**Written exercise 1**
Copy everything in the entries from the start down to the line containing "pyautogui.click(x=775, y=157)", both ends included.

** Start of Supplied text **

An extensible website crawler that scrapes relevant location information and assets for onboarding.
Clone Repo Install deps Start Redis Define variables Run locally Test with API Run Unit Tests Deploy with Docker and Helm
The post payload accepts a JSON body.
{
"rootProtocol": "https",
"vertical": "MF",
"locationProjectId": 1234, // the ID for the row in the locationProjects table of the Onboarder
"rootDomain": "example.com",
"pages": [],
"scrapers": {},
"template": {},
"config": {},
"amenitiesConfig": {
"apartmentAmenities": [],
"communityAmenities": []
}
}
To submit a job locally, here's an example:
gcloud pubsub topics publish asset-responses-2 --message='{"vertical":"MF","rootdomain":"livexavier.com","rootProtocol":"http","locationId":9999,"pages":["https://livexavier.com/","https://livexavier.com/galleries"],"scrapers":{"photos":true,"amenities":true,"address":true,"emails":true,"phoneNumber":true,"social":true},"template":{"address":{"selector":null},"phone":{"selector":null},"email":{"selector":null},"social":{"selector":null},"amenities":{"selector":null,"slug":null}},"amenitiesConfig":{"community_amenities":[{"text":"Basketball Court","value":"basketballCourt","variants":["basketball"]},{"text":"Business Center","value":"businessCenter","variants":[]},{"text":"Carport Parking Available","value":"carportParking","variants":["carport"]},{"text":"Close to Dog Park","value":"closeToDogPark","variants":["near a dog park","by a dog park"]}],"apartment_amenities":[{"text":"Air Conditioning","value":"airConditioning","variants":["air conditioner","ac"]},{"text":"Cable Included","value":"cableIncluded","variants":[]}]},"config":{"photos":{"folder":"onboarder-temporary/__tests__/a0E3l00000MwvHTEST"}}}'
This will return a message id is published successfully.
Deployed as a private service, the API will not be accessible on the internet, so it uses pubsub to handle IO.
Checkout the branch you wish to deploy.
Set the Kubernetes context you want to deploy to.
Run npm run deploy
Override defaults by running
./upgrade.sh -t <tag> -p <project> -d <deployment_name>
If you encounter issues deploying, it might be because your system does not have access to G5 helpers.
helm repo add g5-multiverse-helm3-repositories gs://g5-multiverse-helm3-repositories
helm plugin install https://github.com/hayorov/helm-gcs.git
helm plugin update gcs
helm gcs init gs://g5-multiverse-helm3-repositories
helm dep up

** End of Supplied text **
** Start of Supplied records **

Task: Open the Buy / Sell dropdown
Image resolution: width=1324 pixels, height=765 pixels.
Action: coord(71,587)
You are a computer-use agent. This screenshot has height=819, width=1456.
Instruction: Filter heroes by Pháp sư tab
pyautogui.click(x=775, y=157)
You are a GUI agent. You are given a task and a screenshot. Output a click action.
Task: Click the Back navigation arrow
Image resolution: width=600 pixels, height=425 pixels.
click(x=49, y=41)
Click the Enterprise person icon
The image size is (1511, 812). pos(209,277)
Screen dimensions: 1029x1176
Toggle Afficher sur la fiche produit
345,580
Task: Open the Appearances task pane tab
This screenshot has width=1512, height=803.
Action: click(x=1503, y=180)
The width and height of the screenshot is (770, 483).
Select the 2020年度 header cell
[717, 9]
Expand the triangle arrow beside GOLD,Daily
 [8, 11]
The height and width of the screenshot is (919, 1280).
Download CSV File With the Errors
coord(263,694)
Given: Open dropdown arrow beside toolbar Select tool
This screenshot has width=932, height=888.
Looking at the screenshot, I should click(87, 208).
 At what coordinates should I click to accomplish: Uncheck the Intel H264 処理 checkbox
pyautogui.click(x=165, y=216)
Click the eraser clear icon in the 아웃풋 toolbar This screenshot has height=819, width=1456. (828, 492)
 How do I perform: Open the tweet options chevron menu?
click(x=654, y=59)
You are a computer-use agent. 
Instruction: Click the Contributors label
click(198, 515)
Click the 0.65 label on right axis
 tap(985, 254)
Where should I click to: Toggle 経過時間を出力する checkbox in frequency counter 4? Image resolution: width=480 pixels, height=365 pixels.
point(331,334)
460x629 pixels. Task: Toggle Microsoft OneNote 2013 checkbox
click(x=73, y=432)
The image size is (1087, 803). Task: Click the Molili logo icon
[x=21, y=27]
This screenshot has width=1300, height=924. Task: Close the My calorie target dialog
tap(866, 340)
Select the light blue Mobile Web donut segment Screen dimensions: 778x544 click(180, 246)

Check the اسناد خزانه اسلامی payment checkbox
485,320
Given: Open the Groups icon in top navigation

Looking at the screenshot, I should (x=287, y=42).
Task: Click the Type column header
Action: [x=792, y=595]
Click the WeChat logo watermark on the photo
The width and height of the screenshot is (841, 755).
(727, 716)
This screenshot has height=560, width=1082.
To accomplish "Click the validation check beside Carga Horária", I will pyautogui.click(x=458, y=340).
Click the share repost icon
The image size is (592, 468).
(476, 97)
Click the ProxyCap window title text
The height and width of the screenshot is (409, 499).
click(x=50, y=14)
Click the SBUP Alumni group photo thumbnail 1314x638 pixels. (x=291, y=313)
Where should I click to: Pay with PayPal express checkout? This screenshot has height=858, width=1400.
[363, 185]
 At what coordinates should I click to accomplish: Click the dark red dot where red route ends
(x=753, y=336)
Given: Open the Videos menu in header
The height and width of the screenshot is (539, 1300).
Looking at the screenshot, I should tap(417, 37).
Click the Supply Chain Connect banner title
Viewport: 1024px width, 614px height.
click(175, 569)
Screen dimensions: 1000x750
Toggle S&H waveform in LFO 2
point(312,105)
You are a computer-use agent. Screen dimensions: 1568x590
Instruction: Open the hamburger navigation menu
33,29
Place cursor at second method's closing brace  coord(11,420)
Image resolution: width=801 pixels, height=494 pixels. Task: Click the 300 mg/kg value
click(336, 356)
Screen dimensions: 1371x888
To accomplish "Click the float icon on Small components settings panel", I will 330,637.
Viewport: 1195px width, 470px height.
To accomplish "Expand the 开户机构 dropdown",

** End of Supplied records **

**Written exercise 2**
Does each of these statements agree with the crawler page? Answer yes or no for each and quote the deciding words. (a) The API is deployed so that it can be reached on the internet. (b) The post payload accepts a JSON body. (c) Deployment problems may come from a system lacking access to G5 helpers.

**Exercise output 1**
Task: Open the Buy / Sell dropdown
Image resolution: width=1324 pixels, height=765 pixels.
Action: coord(71,587)
You are a computer-use agent. This screenshot has height=819, width=1456.
Instruction: Filter heroes by Pháp sư tab
pyautogui.click(x=775, y=157)

**Exercise output 2**
(a) No: "Deployed as a private service, the API will not be accessible on the internet"
(b) Yes: "The post payload accepts a JSON body."
(c) Yes: "If you encounter issues deploying, it might be because your system does not have access to G5 helpers."